Exercise details
Please duplicate the data starting at the line that contains "Expand left rail with double-right chevrons" and ending at the line that contains "Open the round", both included, and leave the pictures out.

Record set
----------------------------------------
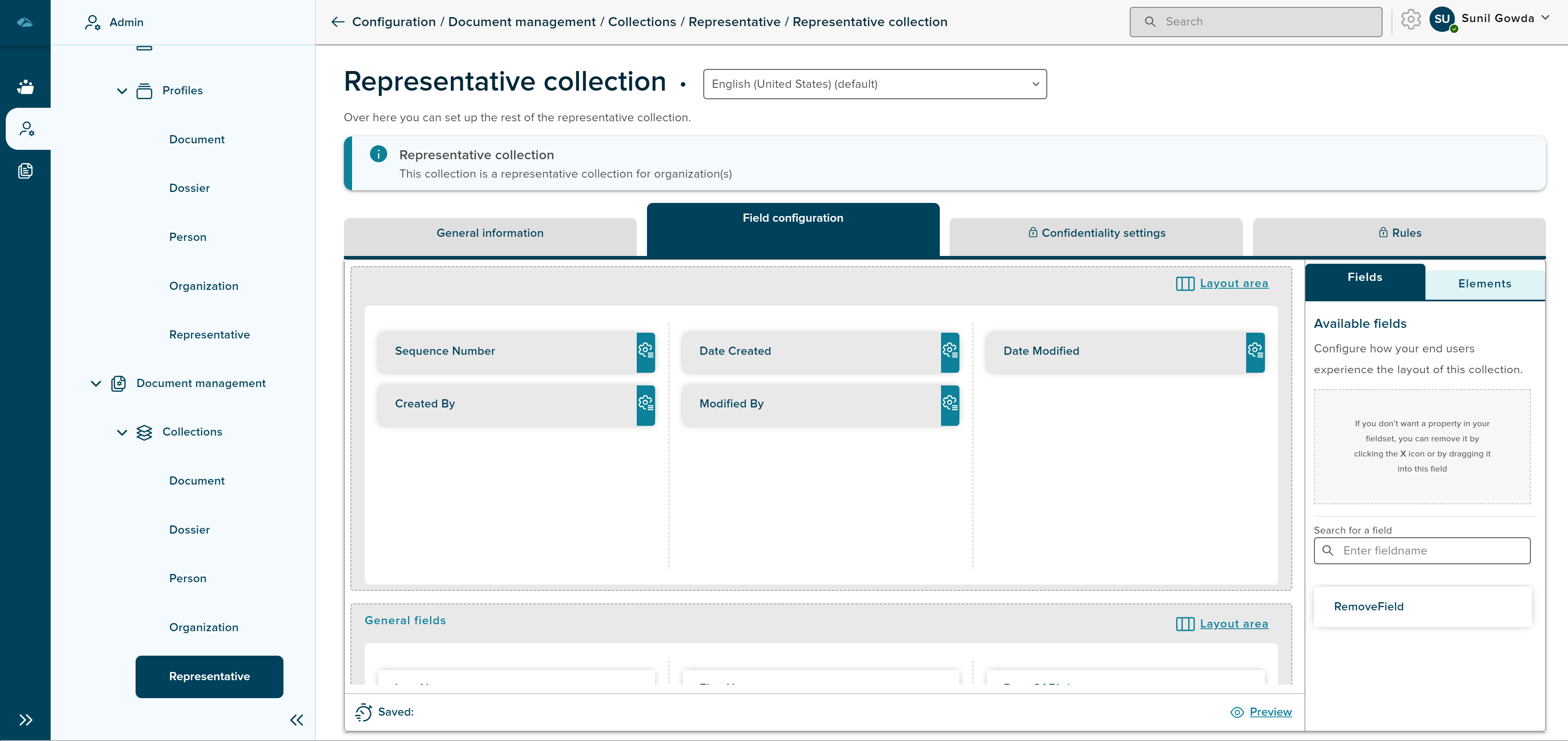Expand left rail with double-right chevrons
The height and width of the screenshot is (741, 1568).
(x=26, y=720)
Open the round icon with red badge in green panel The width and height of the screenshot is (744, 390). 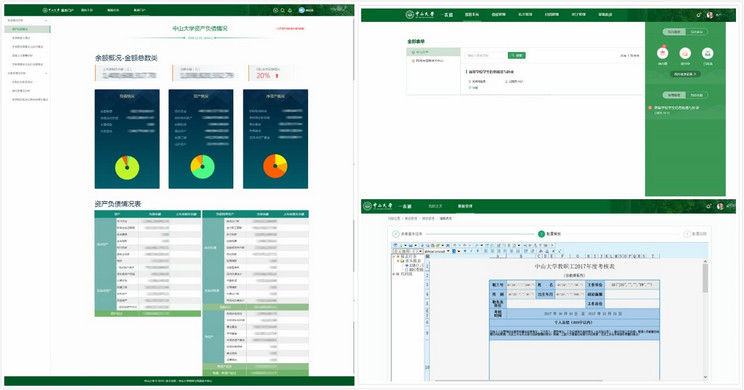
----------------------------------------
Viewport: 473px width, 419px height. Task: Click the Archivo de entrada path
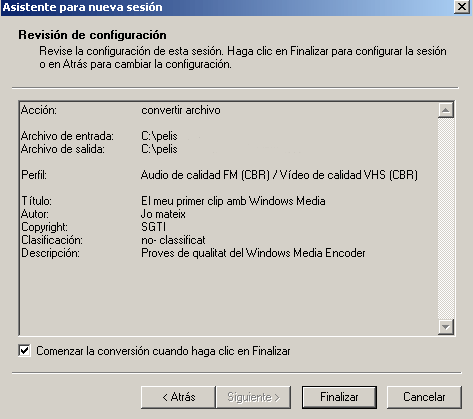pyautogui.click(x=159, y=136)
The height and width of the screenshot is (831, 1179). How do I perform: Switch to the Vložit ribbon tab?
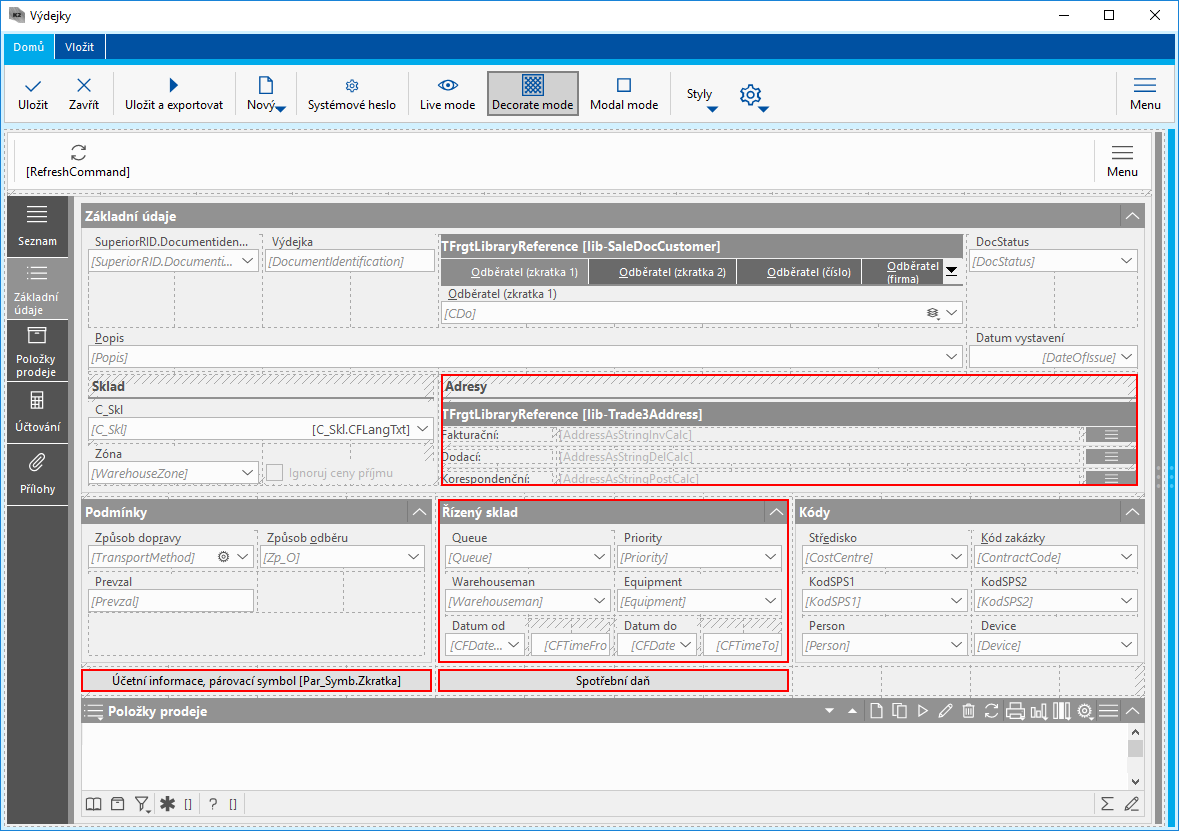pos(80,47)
----------------------------------------
Task answer
Expand left rail with double-right chevrons
The height and width of the screenshot is (741, 1568).
(x=26, y=720)
Open the round icon with red badge in green panel The width and height of the screenshot is (744, 390). 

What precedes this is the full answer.